> **Action item**
When the line containing "Coupon Classes (310, 11)" appears in the entries below, begin printing there and stop after the line containing "2013 (231, 317)"; print each of those lines exactly and no other line.

[Saved data entries]
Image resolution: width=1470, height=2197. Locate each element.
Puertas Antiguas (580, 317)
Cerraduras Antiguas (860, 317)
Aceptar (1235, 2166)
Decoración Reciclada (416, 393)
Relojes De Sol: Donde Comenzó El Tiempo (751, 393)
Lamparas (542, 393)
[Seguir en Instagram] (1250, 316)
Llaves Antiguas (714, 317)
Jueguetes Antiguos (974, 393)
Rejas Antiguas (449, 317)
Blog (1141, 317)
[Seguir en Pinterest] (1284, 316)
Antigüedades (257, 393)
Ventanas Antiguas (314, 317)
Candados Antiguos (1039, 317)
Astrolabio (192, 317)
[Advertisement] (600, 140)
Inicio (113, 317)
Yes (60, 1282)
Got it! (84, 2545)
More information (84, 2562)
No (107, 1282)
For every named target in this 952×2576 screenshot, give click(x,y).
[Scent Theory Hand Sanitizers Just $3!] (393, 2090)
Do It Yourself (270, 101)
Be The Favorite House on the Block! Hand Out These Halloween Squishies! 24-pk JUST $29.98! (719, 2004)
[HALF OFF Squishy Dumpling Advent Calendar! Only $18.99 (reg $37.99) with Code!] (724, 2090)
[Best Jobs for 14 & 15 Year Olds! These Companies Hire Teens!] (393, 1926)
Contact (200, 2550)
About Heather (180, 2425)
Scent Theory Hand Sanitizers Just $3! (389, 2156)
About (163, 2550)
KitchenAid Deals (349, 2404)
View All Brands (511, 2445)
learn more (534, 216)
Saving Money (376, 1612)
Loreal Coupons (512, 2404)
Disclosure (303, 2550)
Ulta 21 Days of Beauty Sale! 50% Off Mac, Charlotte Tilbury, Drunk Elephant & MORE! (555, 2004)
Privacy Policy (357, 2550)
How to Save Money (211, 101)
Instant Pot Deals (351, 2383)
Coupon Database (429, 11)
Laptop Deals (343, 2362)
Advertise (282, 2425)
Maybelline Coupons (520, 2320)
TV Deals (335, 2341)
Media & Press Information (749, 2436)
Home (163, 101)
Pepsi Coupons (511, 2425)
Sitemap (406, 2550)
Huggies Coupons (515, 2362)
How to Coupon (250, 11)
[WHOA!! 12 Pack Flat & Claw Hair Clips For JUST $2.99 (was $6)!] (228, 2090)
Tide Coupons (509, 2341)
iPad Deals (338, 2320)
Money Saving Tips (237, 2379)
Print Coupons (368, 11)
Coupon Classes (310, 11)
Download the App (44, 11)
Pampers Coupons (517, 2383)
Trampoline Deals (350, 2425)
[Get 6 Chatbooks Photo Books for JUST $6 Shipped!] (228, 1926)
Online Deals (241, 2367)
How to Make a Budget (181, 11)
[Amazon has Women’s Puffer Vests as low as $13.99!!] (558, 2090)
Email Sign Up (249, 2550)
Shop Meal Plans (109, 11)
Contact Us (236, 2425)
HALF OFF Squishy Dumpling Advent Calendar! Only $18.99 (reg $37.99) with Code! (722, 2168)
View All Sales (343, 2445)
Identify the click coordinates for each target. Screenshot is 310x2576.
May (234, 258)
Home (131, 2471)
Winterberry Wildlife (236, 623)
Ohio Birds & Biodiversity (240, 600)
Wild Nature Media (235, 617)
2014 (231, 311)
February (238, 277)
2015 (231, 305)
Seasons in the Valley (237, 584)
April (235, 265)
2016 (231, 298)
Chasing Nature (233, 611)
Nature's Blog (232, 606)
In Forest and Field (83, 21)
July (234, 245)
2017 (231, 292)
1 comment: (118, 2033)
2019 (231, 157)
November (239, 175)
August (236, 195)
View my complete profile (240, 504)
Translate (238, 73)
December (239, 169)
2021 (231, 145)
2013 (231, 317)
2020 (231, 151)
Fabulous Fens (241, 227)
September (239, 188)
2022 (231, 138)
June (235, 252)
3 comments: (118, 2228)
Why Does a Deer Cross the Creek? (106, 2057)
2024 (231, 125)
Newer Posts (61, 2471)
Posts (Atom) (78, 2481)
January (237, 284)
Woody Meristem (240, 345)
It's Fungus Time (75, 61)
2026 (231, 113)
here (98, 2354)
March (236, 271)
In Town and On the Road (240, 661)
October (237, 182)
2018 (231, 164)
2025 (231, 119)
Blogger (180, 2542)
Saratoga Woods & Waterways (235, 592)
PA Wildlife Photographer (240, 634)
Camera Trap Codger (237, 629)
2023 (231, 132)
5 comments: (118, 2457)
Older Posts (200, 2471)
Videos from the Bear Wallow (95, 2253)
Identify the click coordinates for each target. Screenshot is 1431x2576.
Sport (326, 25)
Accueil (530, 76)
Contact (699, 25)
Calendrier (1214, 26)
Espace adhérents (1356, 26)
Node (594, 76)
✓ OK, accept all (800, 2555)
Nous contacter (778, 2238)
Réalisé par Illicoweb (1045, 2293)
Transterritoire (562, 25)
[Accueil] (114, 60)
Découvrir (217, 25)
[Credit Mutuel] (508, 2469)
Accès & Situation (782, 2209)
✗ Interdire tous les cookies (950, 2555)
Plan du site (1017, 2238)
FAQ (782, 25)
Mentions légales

> **Response area**
Coupon Classes (310, 11)
Download the App (44, 11)
Pampers Coupons (517, 2383)
Trampoline Deals (350, 2425)
[Get 6 Chatbooks Photo Books for JUST $6 Shipped!] (228, 1926)
Online Deals (241, 2367)
How to Make a Budget (181, 11)
[Amazon has Women’s Puffer Vests as low as $13.99!!] (558, 2090)
Email Sign Up (249, 2550)
Shop Meal Plans (109, 11)
Contact Us (236, 2425)
HALF OFF Squishy Dumpling Advent Calendar! Only $18.99 (reg $37.99) with Code! (722, 2168)
View All Sales (343, 2445)
Identify the click coordinates for each target. Screenshot is 310x2576.
May (234, 258)
Home (131, 2471)
Winterberry Wildlife (236, 623)
Ohio Birds & Biodiversity (240, 600)
Wild Nature Media (235, 617)
2014 (231, 311)
February (238, 277)
2015 (231, 305)
Seasons in the Valley (237, 584)
April (235, 265)
2016 (231, 298)
Chasing Nature (233, 611)
Nature's Blog (232, 606)
In Forest and Field (83, 21)
July (234, 245)
2017 (231, 292)
1 comment: (118, 2033)
2019 (231, 157)
November (239, 175)
August (236, 195)
View my complete profile (240, 504)
Translate (238, 73)
December (239, 169)
2021 (231, 145)
2013 (231, 317)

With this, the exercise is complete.